Figura 1: Ejemplo ilustrativo de los cambios en el volumen celular a través de diferentes fases del ciclo celular en Chlamydomonas reinhardtii. El eje X que representa el volumen de celda mientras que el eje Y representa el número de celda. Haga clic aquí para ver una versión más grande de esta figura.

Figura 2: Flujo de trabajo ilustrado para el empleo de diferentes fases durante pellets de células de extracción multiómica. La figura ha sido reutilizada de Juppner, J.et al. 10. Haga clic aquí para ver una versión más grande de esta figura.

Figura 3: Ejemplo representativo de metabolitos y lípidos identificados mediante el protocolo descrito. (A) Clases de metabolito identificadas por el análisis GCMS. (B) Especies lipídicas pertenecientes a diferentes clases identificadas por el análisis LCMS. (C) Análisis del componente principal de los niveles de metabolito a lo largo del ciclo celular de 24 h. (D) Análisis del componente principal de los lípidos a lo largo del ciclo celular de 24 h. Haga clic aquí para ver una versión más grande de esta figura.
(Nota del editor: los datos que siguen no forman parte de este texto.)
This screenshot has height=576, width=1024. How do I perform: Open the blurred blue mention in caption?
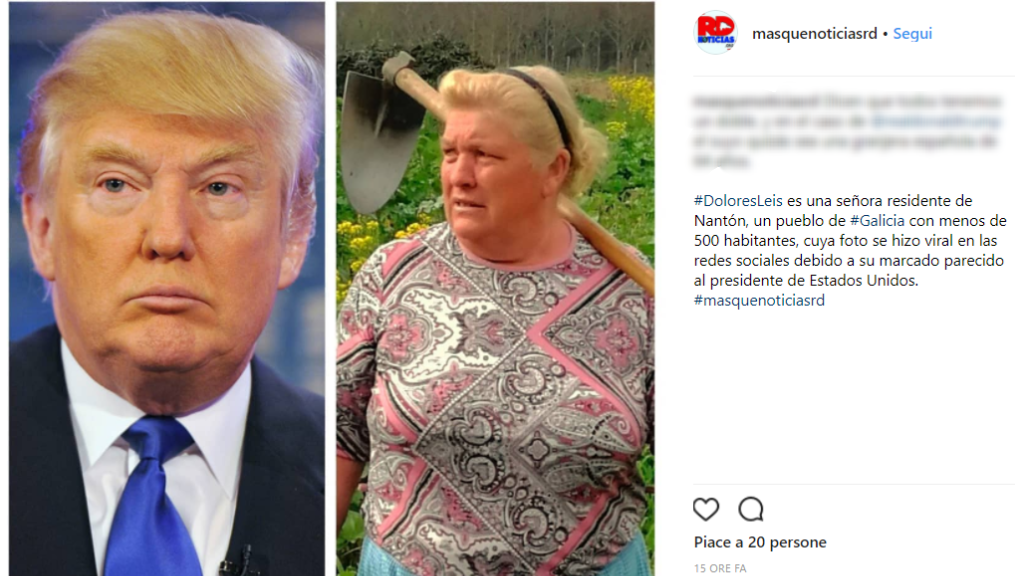click(x=935, y=121)
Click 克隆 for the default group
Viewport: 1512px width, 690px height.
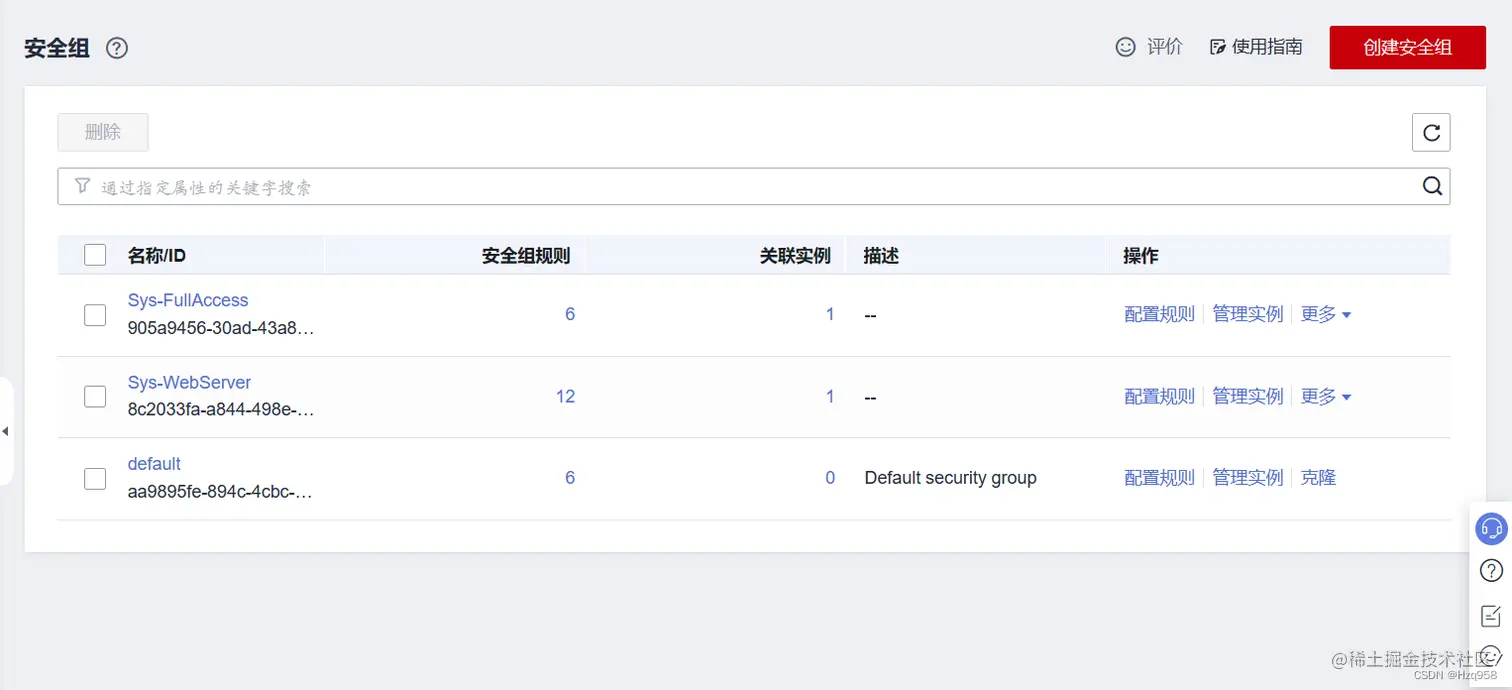pyautogui.click(x=1318, y=478)
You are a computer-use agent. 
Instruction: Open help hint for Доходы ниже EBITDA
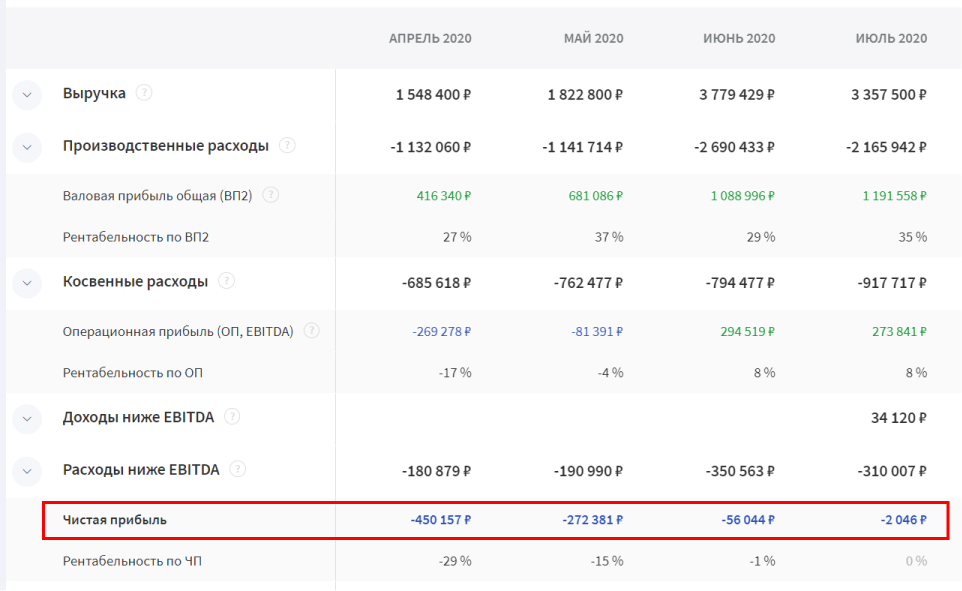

Figura 4: Ejemplo representativo de los datos de proteínas y almidón. A) Enriquecimiento molecular funcional de las proteínas identificadas mediante el análisis LCMS, treemap dibujado utilizando datos representativos de almidón REVIGO 20 B) que muestran la reproducibilidad del protocolo. Haga clic aquí para ver una versión más grande de esta figura.
Figura Suplementaria 1: Diseño personalizado del sistema fermentador para el crecimiento síncrono controlado por temperatura y aireación de los cultivos de Chlamydomonas. La figura ha sido reutilizada de Juppner, J.et al. 10. Por favor, haga clic aquí para descargar este archivo.
Figura complementaria 2: Resultado representativo de la calidad de los datos proteómicos. Mapa de calor trazado con la herramienta computacional PTXQC19. Haga clic aquí para descargar este archivo.
| Tiempo (min) | % Búfer B a Búfer A | |
| 0 a 15 min | Degradado lineal de 0 a 3% | Tampón A: 0,1% ácido fórmico en agua de grado UPLC |
| 15 a 75 min | Degradado lineal de 3% a 30% | Tampón B: 0,1% ácido fórmico en 60% acetonitrilo grado UPLC |
| 75 a 90 min | Degradado lineal de 30% a 40% | Caudal 300 nL/min |
| 90 a 94 min | Degradado lineal de 40% a 90% | Volumen de inyección 4 l |
| 94 a 104 min | columna de lavado con 90% | |
| 105 a 120 min | Equilibrar la columna durante 15 min al 3% | |
Tabla 1: Cromatografía líquida de muestras de péptidos, parámetros de gradiente.
Tabla 2: Lista de proteínas identificadas después del análisis de LCMS/MS. Haga clic aquí para descargar este archivo.